Stuffed "with goodness" Mushrooms

stuffedmushroomsV3 On October 12th the Canadian Thanksgiving occurred. My family doesn't celebrate the turkey day like most people. Since the only true Canadian in our home is our son we celebrate differently. I'm from the US and the hubby is from Portugal. Portugal doesn't have a Thanksgiving, but the US does but it's on the last Thursday of November (no where close to the Canadian one).

So as you can see why we celebrate differently than other people. I have decided that for the one we just recently had that I will do appetizers and such for the day. Seeing as this was a main part of Thanksgiving as I grew up, I figure it's a great way to split the days usual food up so half is for the Canadian in the family while the other half is for the American and the Portuguese can enjoy it all :).

One of the appetizers I love to make is stuffed mushrooms, and it's usually pretty healthy and a great hit with everyone (except my little one because he doesn't like mushrooms.... yet :) ). I like to use button mushrooms but this year I had gourmet brown mushrooms (they were on sale, 3 packages for $5 which means I grabbed 3 and ran before they changed their minds and jacked the price back up!)

These lovely little bites of yum can be stuffed with a number of things but this year I decided to do mine a little different than I have in the past. I had some ground pork which I mixed with ginger, sliced green onion (reserving the tops), diced garlic, and salt and pepper to taste. I also popped the mushroom stems out of the mushrooms, dicing them up and adding them to the meat mixture. The amount for each spice depends on your taste, these are supposed to be slightly Asian tasting (hence the ginger) but which ever taste is more to your liking work more of it in.

I let this mix sit in the fridge for about an hour before breaking it up and cooking it in a pan with a little sesame oil until the pork is cooked all the way through. I then put it all into a bowl and add in the sliced green tops of the green onion to the mix as well as about 2 tablespoons of light cream cheese. Take a small spoon and spoon the mixture into the mushroom caps in the crater left by the absent stems, over flowing is good as you should have plenty of filling to fill them all and then some.

Set the mushrooms in a baking dish and pre heat your oven to 350F. Let them bake for about 5-10 minutes, the tops should turn a golden brown and the mushrooms with wrinkle a little on the outside. Take out and let cool at least 5 minutes.

These can be quite rich with the cream cheese, but they are very tasty. To make it vegetarian just leave out the meat and it's just as good!


Anonymous said...

I LOVE stuffed mushrooms. I'm drooling at your photos. Yum.

Jessie said...

that looks amazing, the photos are making me hungry and I just finished eating lunch too!

Cookin' Canuck said...

These look absolutely unbelievable! Your photos are beautiful and the recipe sounds very tasty.

Anonymous said...

Your stuffed mushrooms look amazing, so delicious with the pork & ginger!

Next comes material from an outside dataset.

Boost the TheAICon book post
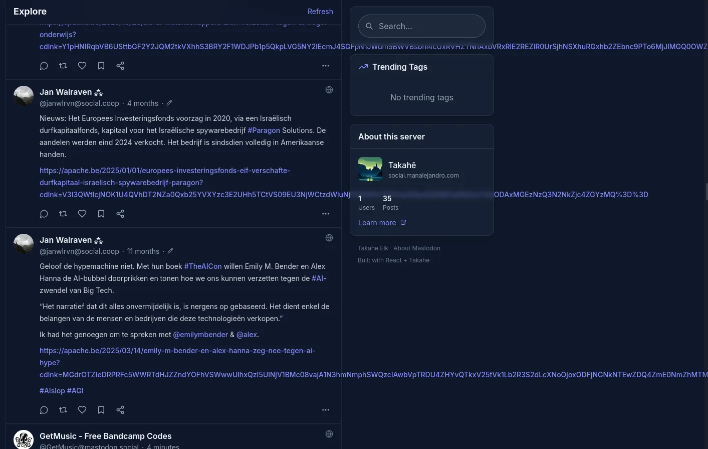The width and height of the screenshot is (708, 449). [63, 410]
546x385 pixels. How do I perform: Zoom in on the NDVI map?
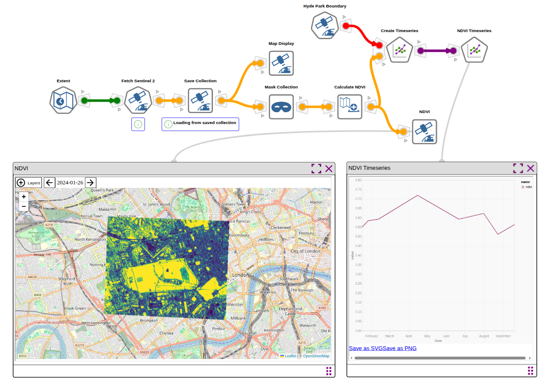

April @ My Food Trail said...

Yummo! These looks so scrumptious!

Divina Pe said...

It feels like you want to get one or two mushrooms from the photo. They sound really delicious.

Bonnie said...

I will have these ready for the little one when they come home from school today.

Peggy Bourjaily said...

I love pork and ginger together and I bet it's amazing stuffed in mushrooms.

kathy gori said...

Congrats on making the top 9!

Unknown said...

tastyeatsathome - Thank you! I was getting hungry as I was looking at the photos to post them :)

Jessie - Thanks :) Sorry to make you so hungry after eating, but I'm glad they look so appetizing!

Cookin' Canuck - You're too kind!

5 Star Foodie - Thanks! I normally do them differently, but I'm so glad I did them with the pork and ginger too!

Rilsta - Thank you!

Divina Pe - I'm glad you like them!

Mom - I talked to you about them, how did the kids like them? I know you said you liked them and used a spicy sausage instead.

Peggy Bourjaily - The pork and ginger made them taste a bit more Asian and with the mushrooms they are great :)

Kathy Gori - Thank you! I was pretty shocked when I saw that :)

Bonnie said...

The thirteen liked them a lot the 14 year old didn't say any thing and your sister said they were great.